About this exercise: Look through the material and tally each line bearing the word "October". Give only the total.

Data extracts:
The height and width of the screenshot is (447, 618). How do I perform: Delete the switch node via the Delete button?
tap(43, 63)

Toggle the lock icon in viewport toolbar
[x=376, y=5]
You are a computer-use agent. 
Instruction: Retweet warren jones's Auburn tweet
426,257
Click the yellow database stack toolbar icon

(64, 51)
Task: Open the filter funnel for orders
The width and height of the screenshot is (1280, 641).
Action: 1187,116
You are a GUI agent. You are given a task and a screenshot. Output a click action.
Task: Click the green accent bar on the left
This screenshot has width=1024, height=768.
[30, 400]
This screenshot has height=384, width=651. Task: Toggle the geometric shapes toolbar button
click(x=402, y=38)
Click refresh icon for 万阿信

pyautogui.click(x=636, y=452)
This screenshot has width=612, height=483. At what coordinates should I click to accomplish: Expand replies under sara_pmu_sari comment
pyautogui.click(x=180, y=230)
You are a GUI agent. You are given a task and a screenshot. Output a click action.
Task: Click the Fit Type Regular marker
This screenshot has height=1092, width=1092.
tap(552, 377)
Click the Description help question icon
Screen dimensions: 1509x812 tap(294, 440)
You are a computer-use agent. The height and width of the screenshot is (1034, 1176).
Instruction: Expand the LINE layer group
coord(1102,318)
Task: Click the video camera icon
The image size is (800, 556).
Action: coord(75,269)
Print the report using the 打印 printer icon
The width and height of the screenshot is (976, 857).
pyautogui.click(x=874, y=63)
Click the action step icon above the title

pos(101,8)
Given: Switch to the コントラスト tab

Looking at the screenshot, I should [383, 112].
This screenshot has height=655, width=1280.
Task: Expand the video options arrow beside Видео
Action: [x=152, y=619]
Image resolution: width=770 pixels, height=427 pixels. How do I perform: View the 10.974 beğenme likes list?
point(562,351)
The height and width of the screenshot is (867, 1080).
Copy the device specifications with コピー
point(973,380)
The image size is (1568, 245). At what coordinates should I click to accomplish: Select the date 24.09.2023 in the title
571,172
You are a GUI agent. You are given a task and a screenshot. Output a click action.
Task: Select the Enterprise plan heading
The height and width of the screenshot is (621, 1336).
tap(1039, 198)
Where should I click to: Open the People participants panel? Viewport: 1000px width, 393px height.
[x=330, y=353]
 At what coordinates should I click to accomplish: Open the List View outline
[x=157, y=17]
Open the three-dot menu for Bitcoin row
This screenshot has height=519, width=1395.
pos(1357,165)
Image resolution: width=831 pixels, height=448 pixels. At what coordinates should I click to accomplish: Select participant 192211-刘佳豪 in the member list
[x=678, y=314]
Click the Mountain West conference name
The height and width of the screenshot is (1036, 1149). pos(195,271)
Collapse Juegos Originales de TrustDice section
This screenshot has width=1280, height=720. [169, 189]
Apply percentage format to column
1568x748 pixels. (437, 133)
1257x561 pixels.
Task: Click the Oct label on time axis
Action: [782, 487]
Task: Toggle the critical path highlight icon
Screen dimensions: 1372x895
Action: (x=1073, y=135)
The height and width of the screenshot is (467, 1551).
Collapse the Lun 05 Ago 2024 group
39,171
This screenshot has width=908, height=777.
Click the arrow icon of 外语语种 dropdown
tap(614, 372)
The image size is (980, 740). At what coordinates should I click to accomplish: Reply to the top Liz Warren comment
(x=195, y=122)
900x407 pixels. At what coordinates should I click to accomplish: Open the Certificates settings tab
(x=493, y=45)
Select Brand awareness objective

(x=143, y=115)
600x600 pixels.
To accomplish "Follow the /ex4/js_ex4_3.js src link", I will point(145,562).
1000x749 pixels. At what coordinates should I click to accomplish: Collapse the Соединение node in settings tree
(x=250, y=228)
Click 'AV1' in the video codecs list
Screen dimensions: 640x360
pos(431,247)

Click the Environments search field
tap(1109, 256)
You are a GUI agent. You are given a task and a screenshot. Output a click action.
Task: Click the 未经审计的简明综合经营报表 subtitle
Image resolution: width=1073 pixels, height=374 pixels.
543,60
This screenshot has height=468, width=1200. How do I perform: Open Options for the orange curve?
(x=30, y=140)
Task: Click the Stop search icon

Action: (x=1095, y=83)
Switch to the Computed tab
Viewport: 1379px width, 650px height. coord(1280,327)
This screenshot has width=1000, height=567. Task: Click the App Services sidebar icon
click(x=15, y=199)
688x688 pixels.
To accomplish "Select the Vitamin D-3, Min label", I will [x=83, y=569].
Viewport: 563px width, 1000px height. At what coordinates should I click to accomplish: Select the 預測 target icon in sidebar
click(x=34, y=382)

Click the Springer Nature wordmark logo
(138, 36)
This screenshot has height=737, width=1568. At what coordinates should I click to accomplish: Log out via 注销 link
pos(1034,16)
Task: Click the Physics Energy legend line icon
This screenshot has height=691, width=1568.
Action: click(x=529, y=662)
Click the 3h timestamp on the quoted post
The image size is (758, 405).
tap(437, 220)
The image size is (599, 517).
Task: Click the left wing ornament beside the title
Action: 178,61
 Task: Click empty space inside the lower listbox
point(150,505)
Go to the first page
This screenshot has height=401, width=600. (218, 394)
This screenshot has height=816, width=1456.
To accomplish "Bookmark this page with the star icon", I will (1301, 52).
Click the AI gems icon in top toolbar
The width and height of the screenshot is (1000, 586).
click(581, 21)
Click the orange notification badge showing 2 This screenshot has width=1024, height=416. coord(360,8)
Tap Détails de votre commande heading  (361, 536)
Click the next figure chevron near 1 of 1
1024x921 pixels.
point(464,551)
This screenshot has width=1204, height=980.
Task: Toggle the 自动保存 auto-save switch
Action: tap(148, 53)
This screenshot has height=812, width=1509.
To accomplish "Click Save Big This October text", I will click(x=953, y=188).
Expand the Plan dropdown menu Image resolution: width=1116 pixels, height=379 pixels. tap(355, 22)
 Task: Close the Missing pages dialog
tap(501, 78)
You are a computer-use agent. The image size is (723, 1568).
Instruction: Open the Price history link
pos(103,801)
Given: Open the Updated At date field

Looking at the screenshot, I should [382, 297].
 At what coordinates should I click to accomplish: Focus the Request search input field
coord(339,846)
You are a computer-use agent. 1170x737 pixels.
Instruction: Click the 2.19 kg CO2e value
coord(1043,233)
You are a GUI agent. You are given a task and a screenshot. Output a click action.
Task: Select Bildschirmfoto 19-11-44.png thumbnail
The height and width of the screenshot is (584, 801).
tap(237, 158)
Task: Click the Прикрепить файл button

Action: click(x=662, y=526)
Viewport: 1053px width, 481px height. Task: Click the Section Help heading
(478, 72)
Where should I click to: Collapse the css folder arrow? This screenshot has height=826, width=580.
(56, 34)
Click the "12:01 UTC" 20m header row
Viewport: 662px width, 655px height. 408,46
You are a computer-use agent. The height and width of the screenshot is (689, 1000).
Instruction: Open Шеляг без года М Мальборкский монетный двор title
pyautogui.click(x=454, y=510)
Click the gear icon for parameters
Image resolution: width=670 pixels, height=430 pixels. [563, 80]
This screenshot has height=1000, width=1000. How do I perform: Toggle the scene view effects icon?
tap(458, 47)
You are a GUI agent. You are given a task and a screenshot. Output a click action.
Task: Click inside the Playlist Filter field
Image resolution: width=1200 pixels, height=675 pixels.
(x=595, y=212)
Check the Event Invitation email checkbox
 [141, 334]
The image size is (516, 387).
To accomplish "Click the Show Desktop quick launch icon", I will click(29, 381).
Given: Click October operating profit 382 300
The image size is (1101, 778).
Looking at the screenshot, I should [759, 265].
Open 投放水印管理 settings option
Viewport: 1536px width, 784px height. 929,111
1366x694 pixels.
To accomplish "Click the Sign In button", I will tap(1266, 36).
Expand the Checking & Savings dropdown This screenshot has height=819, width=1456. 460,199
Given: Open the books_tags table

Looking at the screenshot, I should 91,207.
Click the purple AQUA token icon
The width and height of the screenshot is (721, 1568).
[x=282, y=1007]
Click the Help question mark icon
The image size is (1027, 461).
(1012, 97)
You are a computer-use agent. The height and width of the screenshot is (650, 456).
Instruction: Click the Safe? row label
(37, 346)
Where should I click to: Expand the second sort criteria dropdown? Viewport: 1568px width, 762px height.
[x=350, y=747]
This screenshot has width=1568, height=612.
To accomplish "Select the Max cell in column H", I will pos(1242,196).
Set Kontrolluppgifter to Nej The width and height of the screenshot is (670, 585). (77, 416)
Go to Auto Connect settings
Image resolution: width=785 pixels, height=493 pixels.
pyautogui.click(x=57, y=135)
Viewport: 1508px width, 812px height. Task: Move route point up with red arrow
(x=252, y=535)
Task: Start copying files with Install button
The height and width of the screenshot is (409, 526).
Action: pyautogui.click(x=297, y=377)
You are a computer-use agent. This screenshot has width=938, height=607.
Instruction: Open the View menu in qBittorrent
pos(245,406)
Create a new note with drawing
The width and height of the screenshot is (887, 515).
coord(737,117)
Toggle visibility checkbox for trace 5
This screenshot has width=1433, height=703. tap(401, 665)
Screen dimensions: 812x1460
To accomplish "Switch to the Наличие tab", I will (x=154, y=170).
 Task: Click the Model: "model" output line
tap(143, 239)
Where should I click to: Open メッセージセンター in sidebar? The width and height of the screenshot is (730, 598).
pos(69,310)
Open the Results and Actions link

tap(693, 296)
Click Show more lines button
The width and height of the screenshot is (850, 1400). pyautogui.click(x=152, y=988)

Result for this task: 2